Corn Tamales

Tamales in my family, are always what can be only be referred to as ‘bien dados,’ a phrase with no literal translation but that can only mean large, chunky, well proportioned, will not leave you hungry. If you have to eat more than two or three of these tamales, they are decidedly not bien dados.

Making corn tamales with American corn is a much different experience than when using Mexican corn, requiring more time and work. The corn is smaller, sweeter and filled with moisture. The husks are usually useless, and there is usually no point in reserving them to wrap the tamales. Usually.

Heirloom corn grown in Saratoga County, New York.
Heirloom corn grown in Saratoga County, New York.
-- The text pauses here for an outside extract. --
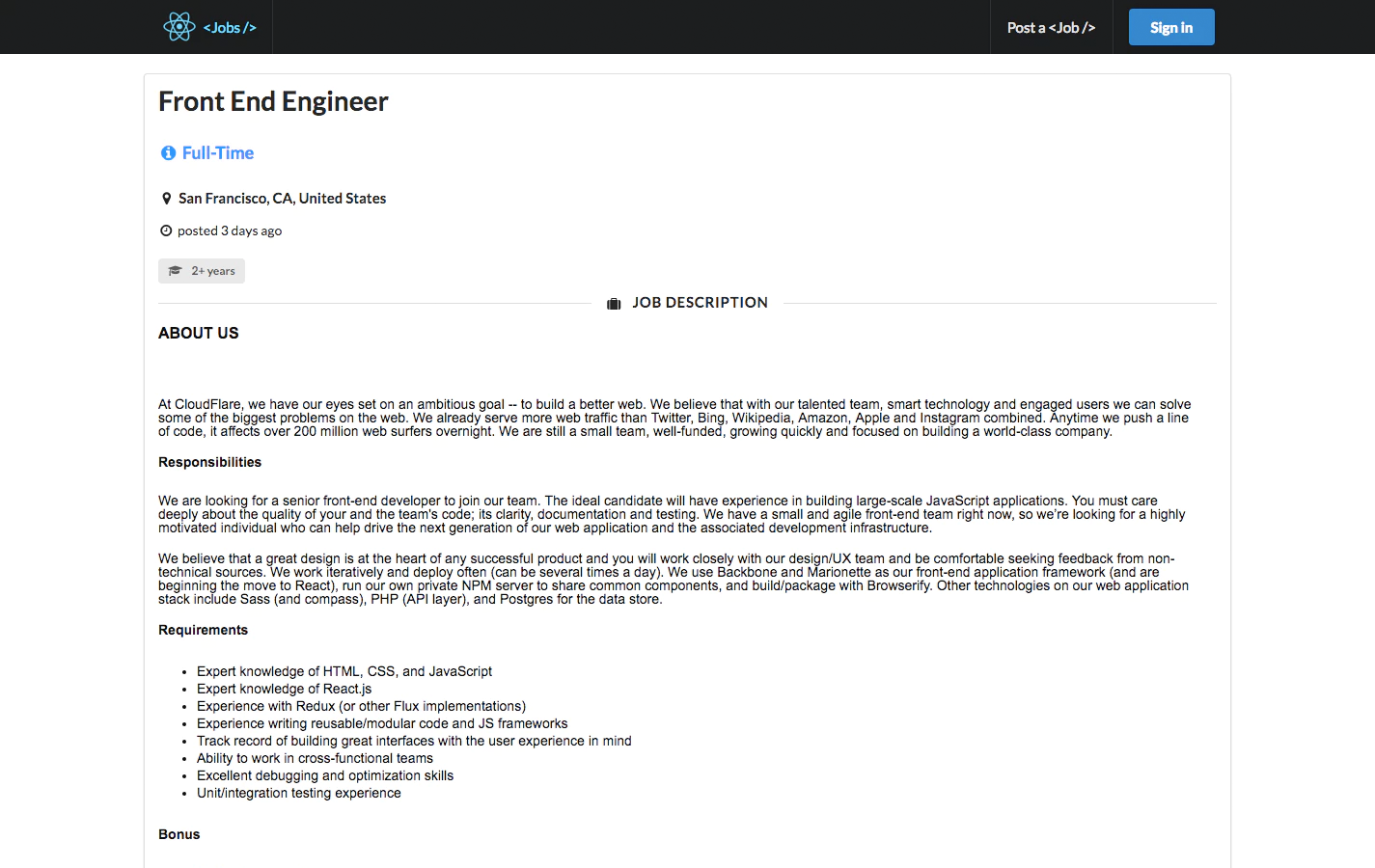The width and height of the screenshot is (1375, 868).
Task: Click the Responsibilities subheading
Action: click(x=209, y=462)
Thankfully, heirloom varieties of American corn haven’t forgotten how to be proper corn. They’re still slightly too sweet and too wet, but occasionally, with careful cutting rather than forceful pulling, the husks will still be large enough to once again wrap the corn it originally contained.

To deal with the excess of moisture in the corn, plan ahead and allow the corn to drain for a few hours and press out any excess moisture. Mixing in a bit of maseca (or corn masa flour) will absorb any remaining moisture and help bind the ground corn.

This is a recipe for which I do not recommend under any circumstances using frozen corn, as it would simply have too much moisture to it and would be a wasted effort.

Reserved corn husks.
Reserved corn husks.

Corn Tamales

  • Servings: 12-14 each
  • Difficulty: medium
  • Print

  • 12 ears of corn
  • 1 pound butter, room temperature
  • 1/2 cup maseca, or as needed
  • 1 tsp baking powder
  • Salt to taste
  • 8 ounces queso fresco or oaxaca cheese
  • 4 chiles verdes (anaheim peppers)
  • Reserved husks or dried corn husks as needed

If the corn has husks large enough to use as wrappers for the tamales, approximately 6-7″ wide and long,  cut all the way around the base of the ear with a sharp and heavy knife. Peel off the husks, stacking and pressing them flat to ease working with them. Wrap the loosely in plastic and refrigerate until ready to use.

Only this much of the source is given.